Task prompt:
Below this line is the material. Write out only its lines from the one containing "Task: Choose the black arrow Selection tool" through the one containing "Viewport: 858px width, 695px height.", both kept, exactly.

Information given:
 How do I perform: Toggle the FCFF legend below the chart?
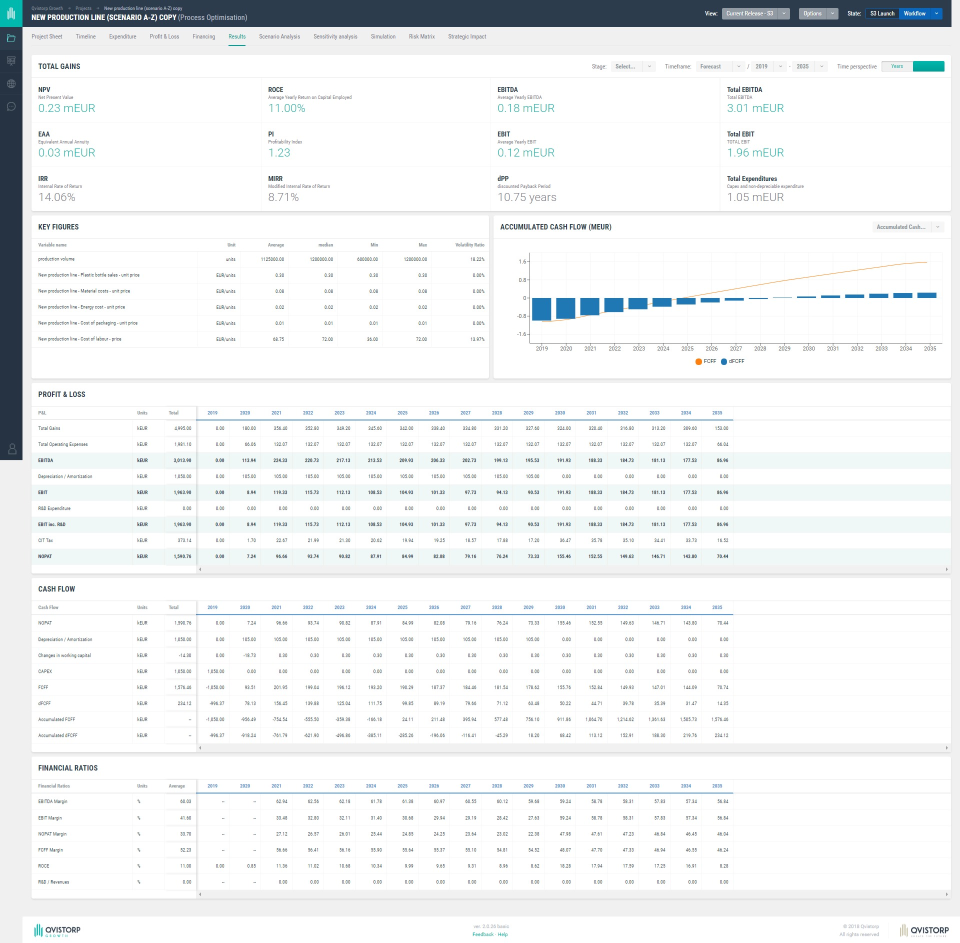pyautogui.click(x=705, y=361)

---

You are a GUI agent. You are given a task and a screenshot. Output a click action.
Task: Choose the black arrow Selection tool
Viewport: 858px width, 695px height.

* * *

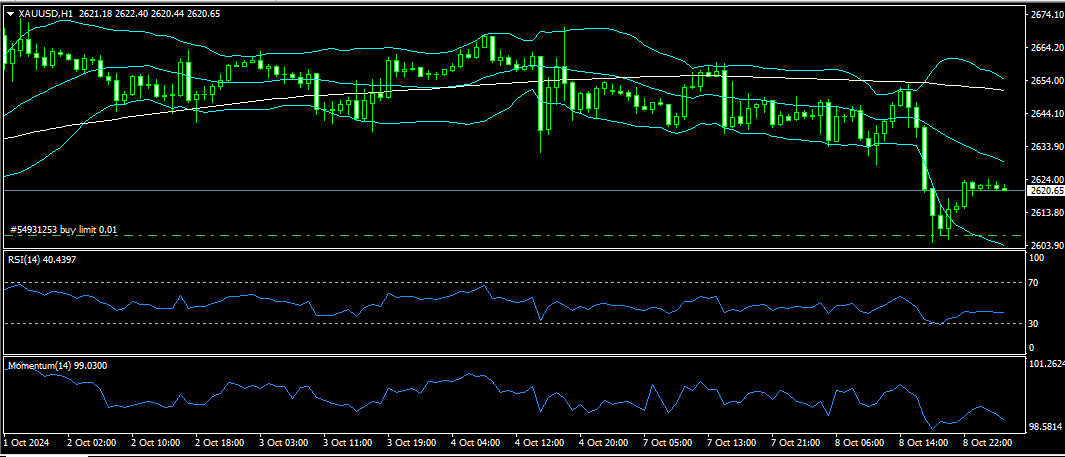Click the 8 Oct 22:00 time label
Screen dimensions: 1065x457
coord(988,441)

Answer to this task:
Task: Choose the black arrow Selection tool
Viewport: 858px width, 695px height.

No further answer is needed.